В самом деле, 26 сентября прискакал ко мне курьер от Ададурова с известием, что я 19-го числа по именному указу определен в Пензу в вице-губернаторы. Второе место в губернии и почти первое по важности своей в статской службе. Я тотчас отправил нарочного к батюшке с таким радостным уведомлением. Он тогда был в своей подмосковной и, не медля, воротился в город. Тут мы всем домом воздали хвалу Богу, принесли ему благодарную жертву в горячих слезах нашего умиления и с радостию велиею все облобызались. Удача редкая, примерная! Вот как умела Екатерина заставить себя любить во всех углах своего государства.

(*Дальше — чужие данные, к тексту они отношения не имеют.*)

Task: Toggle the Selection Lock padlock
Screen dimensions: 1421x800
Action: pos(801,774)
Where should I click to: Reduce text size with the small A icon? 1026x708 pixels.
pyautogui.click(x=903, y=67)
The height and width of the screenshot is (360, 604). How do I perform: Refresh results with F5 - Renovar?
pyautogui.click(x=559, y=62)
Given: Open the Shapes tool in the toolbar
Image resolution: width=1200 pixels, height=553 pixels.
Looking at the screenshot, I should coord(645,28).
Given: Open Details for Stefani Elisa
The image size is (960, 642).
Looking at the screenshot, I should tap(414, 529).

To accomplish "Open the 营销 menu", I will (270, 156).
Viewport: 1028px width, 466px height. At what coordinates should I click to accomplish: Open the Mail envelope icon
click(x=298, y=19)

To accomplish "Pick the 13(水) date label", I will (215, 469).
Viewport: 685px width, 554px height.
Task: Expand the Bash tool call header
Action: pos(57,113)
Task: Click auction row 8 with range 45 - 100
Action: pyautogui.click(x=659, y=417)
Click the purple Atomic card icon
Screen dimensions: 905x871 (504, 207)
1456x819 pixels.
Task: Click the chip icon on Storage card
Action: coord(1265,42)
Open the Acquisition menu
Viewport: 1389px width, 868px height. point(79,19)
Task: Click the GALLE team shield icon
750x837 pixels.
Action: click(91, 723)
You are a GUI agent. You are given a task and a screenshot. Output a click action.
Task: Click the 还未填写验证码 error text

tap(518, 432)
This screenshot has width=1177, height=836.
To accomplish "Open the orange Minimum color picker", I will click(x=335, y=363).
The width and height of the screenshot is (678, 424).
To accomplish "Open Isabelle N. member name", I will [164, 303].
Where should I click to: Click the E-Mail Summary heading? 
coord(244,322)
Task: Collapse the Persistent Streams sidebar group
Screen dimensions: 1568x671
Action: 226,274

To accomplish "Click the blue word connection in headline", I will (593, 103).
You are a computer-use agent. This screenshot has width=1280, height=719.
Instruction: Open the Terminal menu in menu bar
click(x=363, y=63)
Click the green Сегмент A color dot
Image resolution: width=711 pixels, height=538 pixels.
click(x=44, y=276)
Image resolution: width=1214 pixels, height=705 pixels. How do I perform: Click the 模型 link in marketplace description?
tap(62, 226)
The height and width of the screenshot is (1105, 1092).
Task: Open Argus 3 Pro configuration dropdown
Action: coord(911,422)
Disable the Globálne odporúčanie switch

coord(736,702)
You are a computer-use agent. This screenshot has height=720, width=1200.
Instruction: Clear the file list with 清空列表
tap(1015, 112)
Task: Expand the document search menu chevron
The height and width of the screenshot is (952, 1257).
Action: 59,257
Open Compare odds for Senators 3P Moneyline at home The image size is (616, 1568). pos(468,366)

Напрасно было бы здесь вымышлять, какой пружиной все это так устроилось. Теряться в догадках не нужно, все просто и натурально. Бог благословил, Екатерина приказала, и все тут. Государыня, обыкновенно, изволила сама читать те письма, кои подписывались в собственные ее руки, она ни на кого не слагала с себя обязанности вслушиваться в голос, посылающийся из сердца ее подданного прямо к ней самой. Тогда редко ее беспокоили подобные надписи потому, что она не жаловала ни дерзости, ни шуток, и, следовательно, или правда, или отчаяние руководствовало пером на обертке такого письма. Секретарь должен был ей поднести мой конверт. Государыня прочла, и как в то же утро докладывано ей было о увольнении по просьбе пензенского виц-губернатора статского советника Копьева, то государыня, приказав его отставить с пансионом, вместе с тем повелеть изволила и меня определить на его ваканцию. Охотников на нее было много, и сильно старались о некоторых весьма крупные господа, как например: о князе Хован<ском> дядя его Репнин, о родственнике моем князе Долгорукове Салтыков Н. И., о князе Трубец<ком> генерал-прокурор тогдашний князь Вязем<ский>, о пензенском помещике и председателе Верхнего земского суда Кол<окольцове> хлопотал и сам даже Безбородко, но как между ваканцией и наполнением ее прошла одна может быть четверть часа, то все эти ходатаи и не успели спохватиться, и каждый начал опять до новой ваканции возить ко двору записку в кармане о своем клиенте. Что мне до того за дело? Я при месте и путем самым лучшим, когда достиг своей цели без поклонов поработительных, стоек в передней и не заплатя никому за то ни гроша, ниже весовых денег за письмо на почту (так было в обыкновении), все покровительства мимо, и вместо их угодил такой человек, который, живучи в Москве, сидел на печи и толкался в народе. Счастливая минута!